Erik Pappa of Clark County says the fence hasn’t been up that long.
“The intent of the fence is to tell people not to go beyond it. Beyond the fence it gets very dangerous.
The slope is more steep. There are lots of trees. There are lots of obstacles. There are lots of dangers beyond the fence,” Pappa said.
He did not address any potential county liability. However he did say signs were posted warning about the dangers.
“But obviously we've done a lot: put up warning signs, we want people if they're going to sled there to do it safely,” Pappa said.
Not only were trespassing and warning signs posted by the fence, there were warning signs posted about potential dangers around the sledding area.
This huge metal fence was actually the third fence erected at this slope.
“The first fence was plastic. The skiing fence that collapses, that lasted one day. It was torn down in the first day of snow season. The second fence was a wood fence and that lasted about a week, and so this fence is obviously much more permanent,” Pappa said.

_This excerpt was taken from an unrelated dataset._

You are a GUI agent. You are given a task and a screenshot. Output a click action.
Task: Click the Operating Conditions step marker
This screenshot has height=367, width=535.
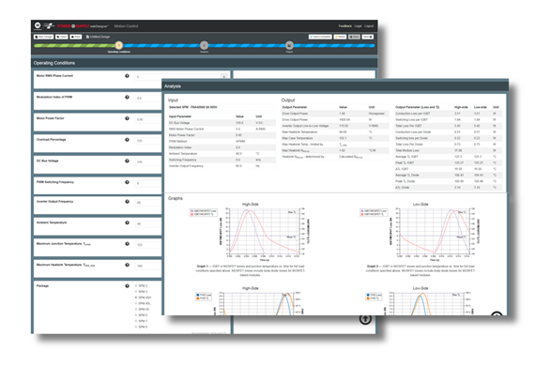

Debbie McDonald, a mother who brought her sons this week to do some sledding noticed the fairly new fence right away.
“I like that. That’s a good safety feature too,” she said.
Somehow Vanesa Lara’s sled collided with the somewhat permanent structure.
“This was a tragic event and our hearts are with this little girl's family but I think something to take away from this is the dangers that are out there,” said Officer Hernandez.
Authorities stress the snow can turn as hard as concrete, so they urge kids to wear helmets and obey the warning signs.